The Asian region was found to have the greatest severity of unilateral cleft lip deformity (P < .05). Analysis-of-variance tests show a significant difference between Asia and other regions studied. When stratifying the data by country, the Philippines and Vietnam showed the highest severity.
The results suggest a heterogeneous pattern of global severity. Unilateral cleft lips with the highest severity were predominant in the Asian region. The observed phenotypical differences can be used in future studies of gene variability or environmental factors to determine the cause of this significant disparity.
本横断面研究旨在比较亚洲、撒哈拉以南非洲以及北非和中东地区单侧唇裂的严重程度。我们假设这些地区单侧唇裂的严重程度存在显著差异。

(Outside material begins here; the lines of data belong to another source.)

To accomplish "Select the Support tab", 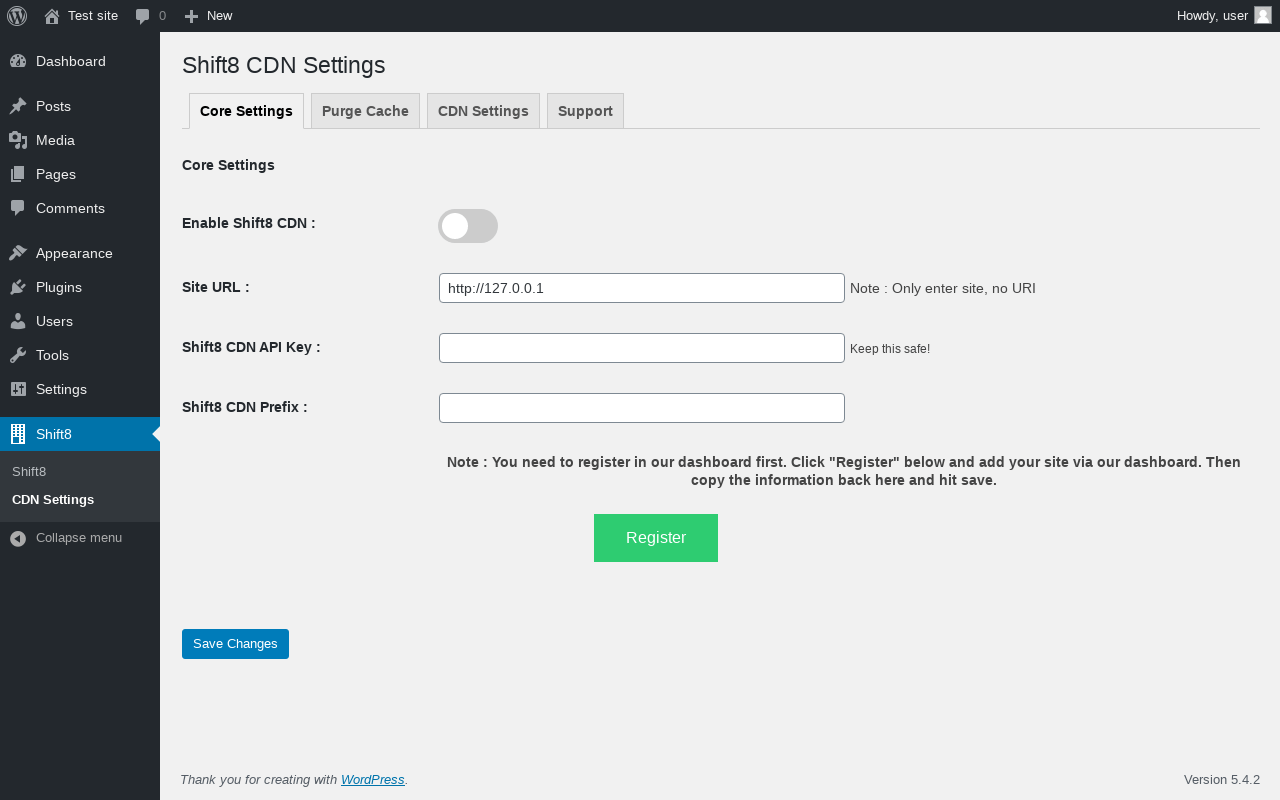I will pos(585,111).
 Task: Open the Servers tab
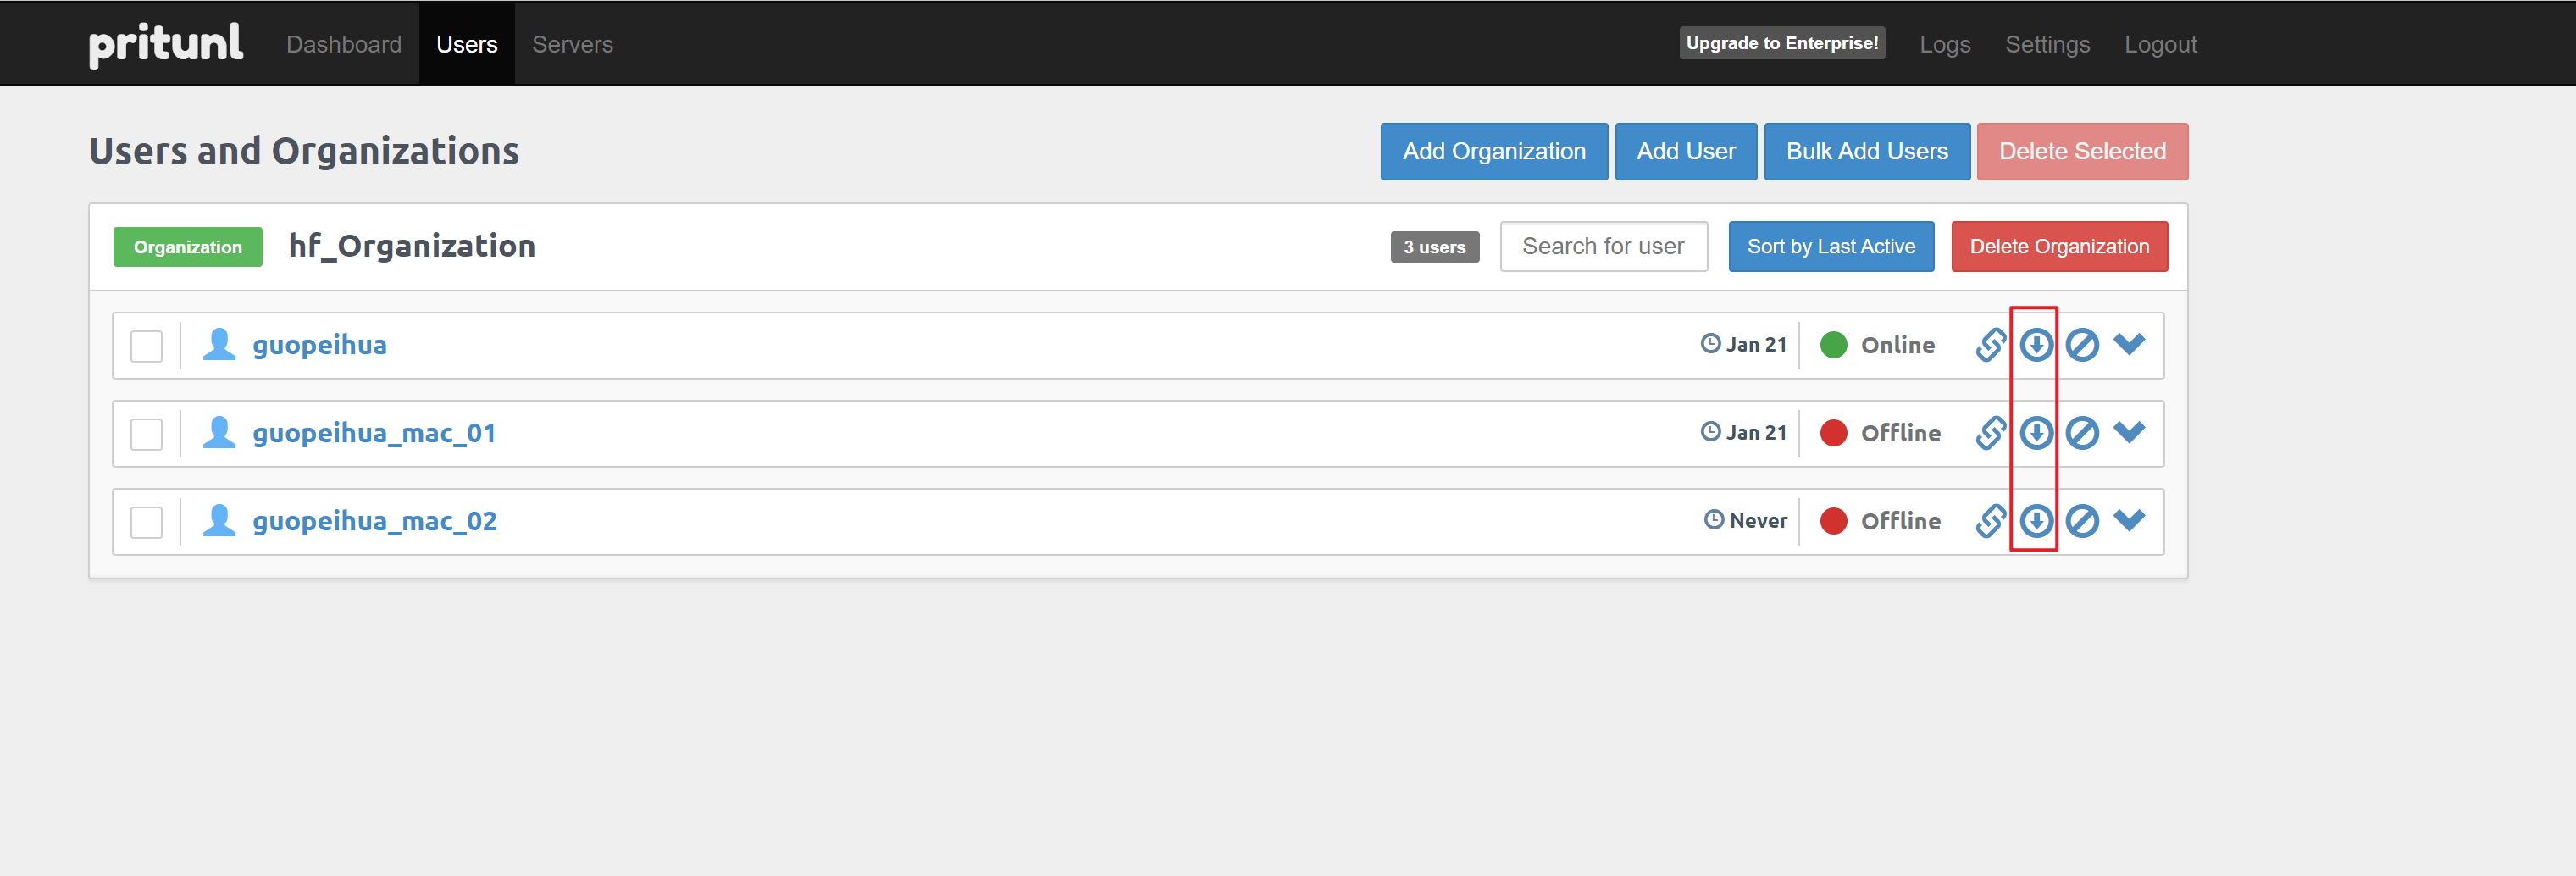pyautogui.click(x=572, y=44)
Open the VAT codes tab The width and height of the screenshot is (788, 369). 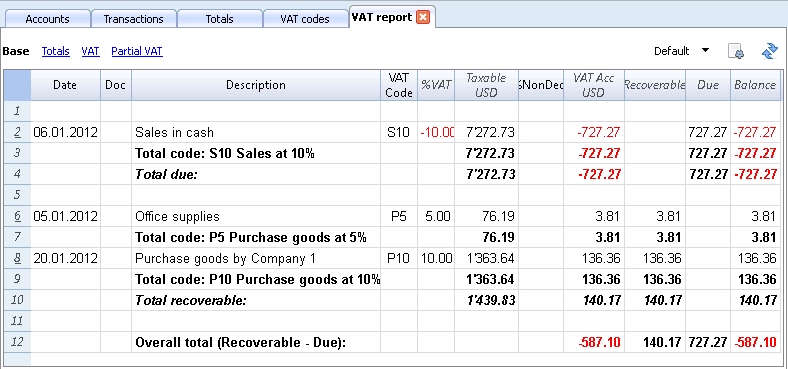tap(305, 19)
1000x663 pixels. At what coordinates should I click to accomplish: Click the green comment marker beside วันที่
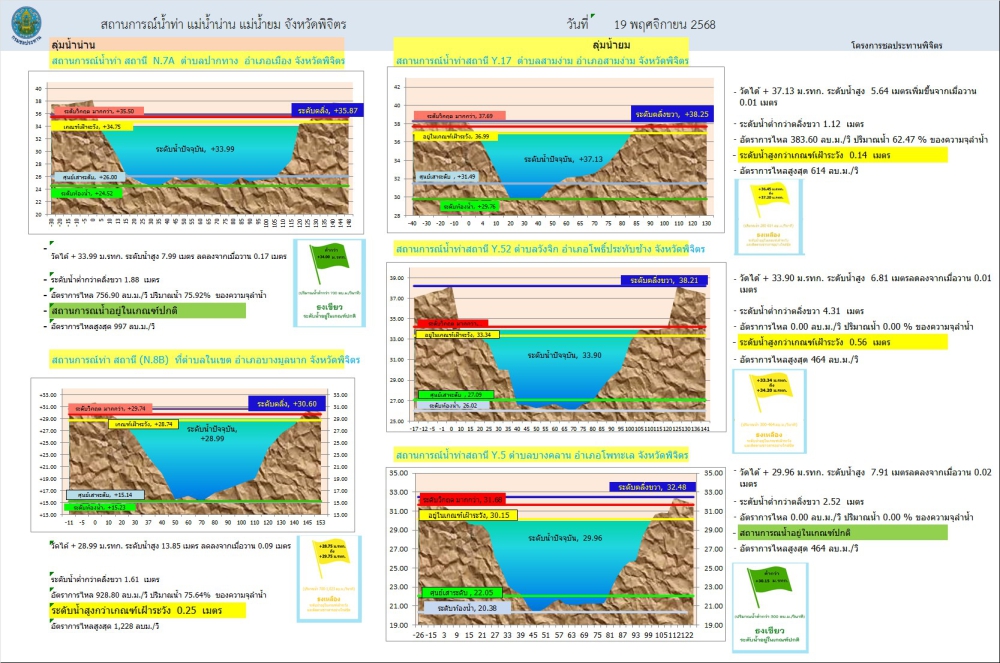tap(593, 16)
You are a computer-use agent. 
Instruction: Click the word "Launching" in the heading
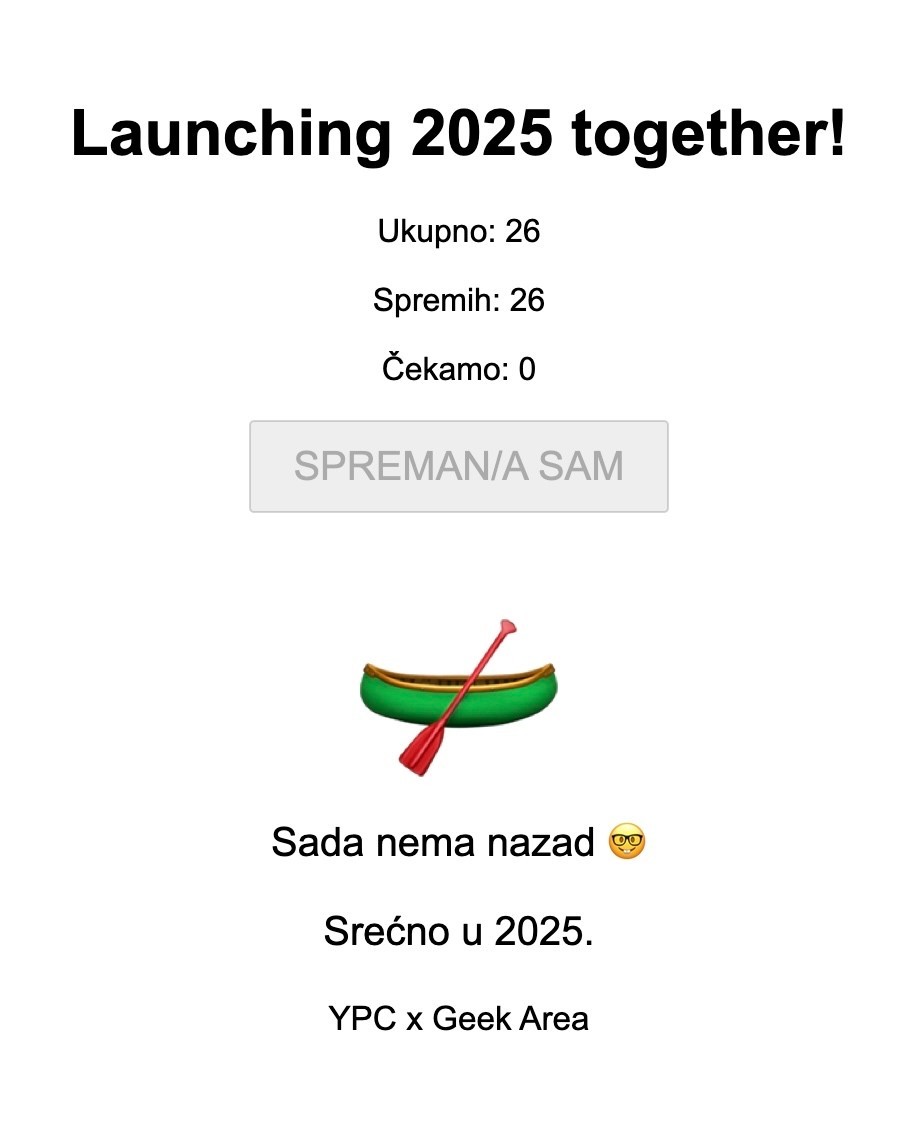point(231,134)
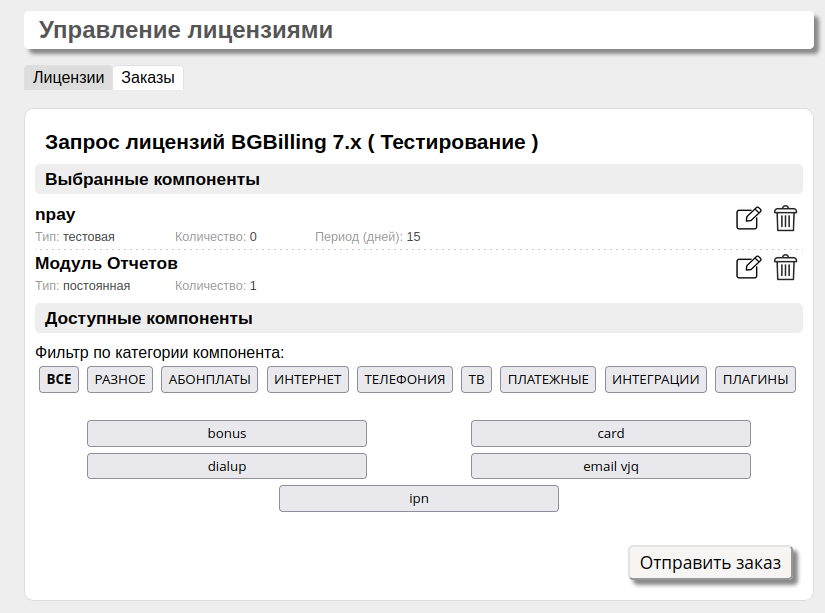Click the Отправить заказ button
The width and height of the screenshot is (825, 613).
(710, 562)
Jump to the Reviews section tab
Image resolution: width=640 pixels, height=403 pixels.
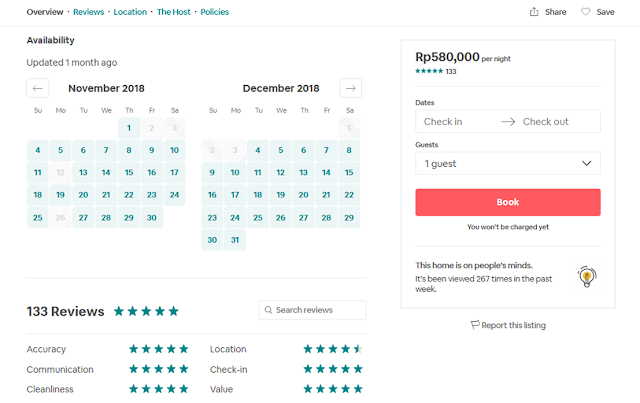coord(89,12)

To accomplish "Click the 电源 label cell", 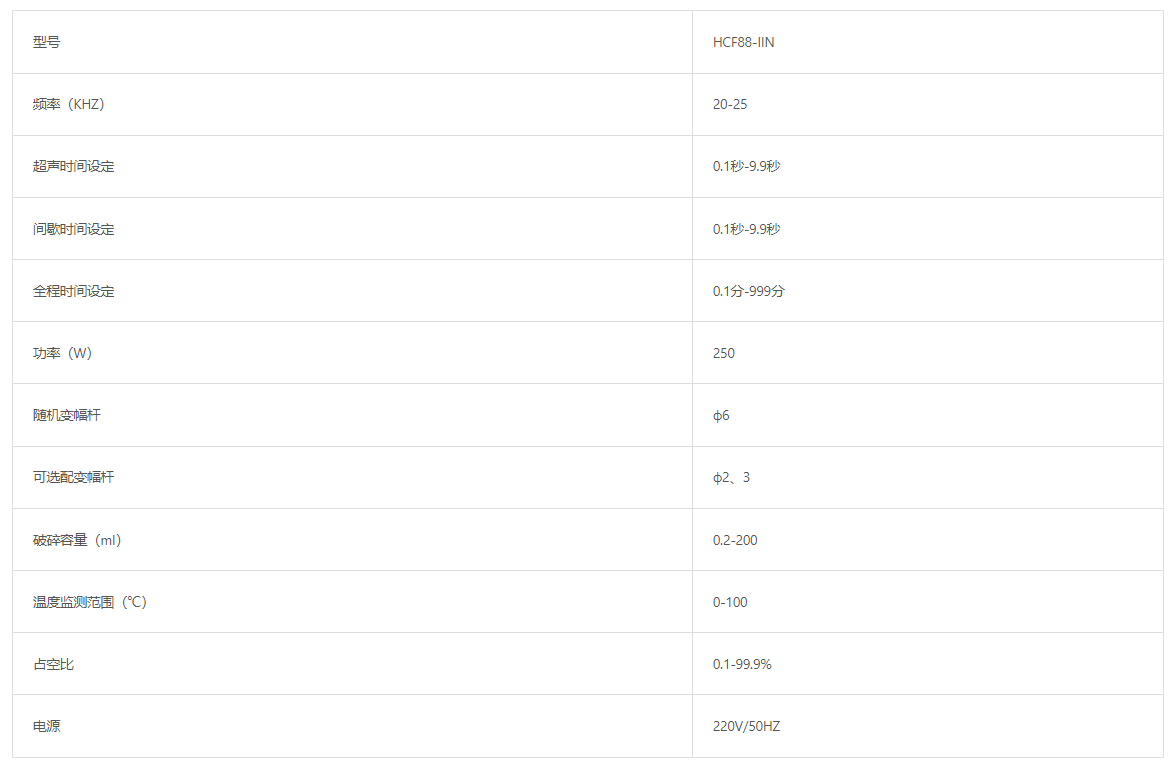I will click(x=46, y=726).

回顾了2007年11月期间由“微笑行动”治疗的780例原发性单侧唇裂患者的医学照片。分析了来自亚洲(中国、菲律宾、越南、老挝和柬埔寨)的352例患者、来自中东和北非(约旦、埃及和摩洛哥)的112例患者以及来自撒哈拉以南非洲(埃塞俄比亚、肯尼亚和马达加斯加)的316例患者的照片。使用费舍尔方法确定唇裂的严重程度,该方法将鼻小柱角测量为鼻小柱与其正常垂直位置的偏差。使用量角器测量角度,量角器的底边沿着连接外眦的线放置。方差分析计算每个地区及其各自国家之间的统计差异。
发现亚洲地区单侧唇裂畸形的严重程度最高(P < .05)。方差分析测试表明亚洲与其他研究地区之间存在显著差异。按国家对数据进行分层时,菲律宾和越南的严重程度最高。
结果表明全球严重程度存在异质性模式。严重程度最高的单侧唇裂在亚洲地区占主导地位。观察到的表型差异可用于未来关于基因变异性或环境因素的研究,以确定这种显著差异的原因。